# Dzień zapowiadał się dobrze.



## wolfbm1

Witam.
Jak przetłumaczyć "Dzień zapowiadał się dobrze" na angielski? 
Kontekst: Chcę opisać obrazek przedstawiający osobę czekającą na przystanku na autobus w momencie gdy zerwała się ulewa. Osoba nie ma parasolki i nie ma się gdzie skryć przed deszczem. 
Moja propozycja tłumaczenia to: "It promised to be a fine day". 
Dziękuję z góry za pomoc.


----------



## Thomas1

Moim zdaniem twoje tłumaczenie jest bardzo dobre:





wolfbm1 said:


> [...]"It promised to be a fine day". [...]


----------



## the-great-vowel-shift

Myślę, że można by też użyć ciągłego aspektu. It was promising... Według mnie brzmi trochę lepiej, zważywszy że zdanie to służy do opisania tła jakichś wydarzeń, które przez samą ulewę zostały przerwane.


----------



## wolfbm1

Obrazek przedstawia mężczyznę, który stoi na przystanku autobusowym w strugach deszczu, bez parasolki, ze słuchawkami na głowie. Twarz mężczyzny zwrócona jest w kierunku pierścionka z błyskającym brylantem, lężącego obok kałuży na chodniku. 

Obrazek ma sprowokować ułożenie opowiadania z użyciem czasów the Past Continuous and the Past Simple.
Znajduje się na stronie 28, w podręczniku języka angielskiego Total English Intermediate, napisanego przez Antonię Clare i JJ Wilsona.

Synonimem słowa 'zapowiadać się' jest 'szykować się'. PWN-Oxford tłumaczy to otatnie na 'be in prospect'.
A więc można by było jeszcze powiedzieć: A fine day was in prospect, so I decided to go to Regent's Park for a walk. While I was waiting for a bus, suddenly a large heavy cloud appeared and it started to rain hard. ...

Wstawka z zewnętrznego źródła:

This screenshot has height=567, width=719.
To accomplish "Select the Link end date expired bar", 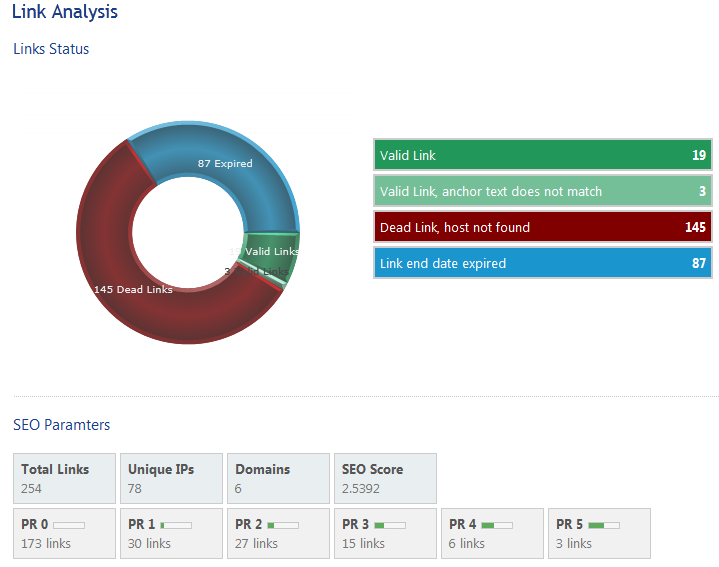I will (x=543, y=263).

Wyrażenie 'be in prospect' a nawet czasownik 'bode' znalazłem w tekscie opisującym koronację królowej Wiktorii:
"The day began with the firing of the cannon in the park opposite Buckingham Palace, disturbing the Queen’s slumbers at four in the morning, the weather boding ill for the rest of the day. But when the Queen rose at seven the weather had cleared, and a fine day was in prospect."
Źródło: Artykuł "Queen Victoria crowned" z portalu information Britain.


----------



## the-great-vowel-shift

"Bode ill" to utarte wyrażeniem, które można przetłumaczyć jako "źle wróżyć", więc pasuje. "In prospect" jak dla mnie brzmi dosyć formalnie i nie dziwię się, że zostało użyte w powyższym artykule. Ja sam w opowiadaniu użyłbym chyba jednak 'was promising/promised', no chyba że kontekst byłby bardziej formalny albo chciałbym zaimponować swojemu nauczycielowi.


----------



## Ben Jamin

wolfbm1 said:


> "The day began with the firing of the cannon in the park opposite Buckingham Palace, disturbing the Queen’s slumbers at four in the morning, the weather boding ill for the rest of the day. But when the Queen rose at seven the weather had cleared, and a fine day was in prospect."
> Źródło: Artykuł "Queen Victoria crowned" z portalu information Britain.


Kiedy ten tekst został napisany? Brzmi jakby żywcem przeniesiony z XIX wieku.


----------



## wolfbm1

Podałem zły odsyłacz. (Właściwy.) Niestety, nie wiem kiedy tekst został napisany. Zgadzam się, że brzmi archaicznie, ale pasuje do tematu.

Znalazłem wyrażenie 'a fine day was in prospect' we współczesnym opisie wycieczki z podglądaniem ptaków:

"It was an early start to get the 7am coach from Weston Longville. The sun was already up and a fine day was in prospect. After a brief pickup at Thickthorn we arrived in Orford Quay about 8.30.  Liz Bridge had already split us into two groups and advised those going out first on the 9 o’clock sailing.  Those of us on the 10 o’clock boat had plenty of time to explore and sit about on the quay taking in the lovely scenery and picking up a few birds for the list."
Źródło: Field trip: Havergate Island RSPB, Sunday 14th August by David Knight. Published September 14, 2011.


----------



## Thomas1

Moim skromnym zdaniem "a fine day was in prospect" nie jest samo w sobie archaiczne, może trochę oficjalne czy książkowe (chociaż dobrze by było, żeby native speakerzy się wypowiedzieli), ale nie powinno razić jako anachronizm. Inna sprawa, że "It promised/was promising to be a fine day" może być bardziej dopasowane pod ze względem językowo-praktycznych do osób na tym poziomie.


----------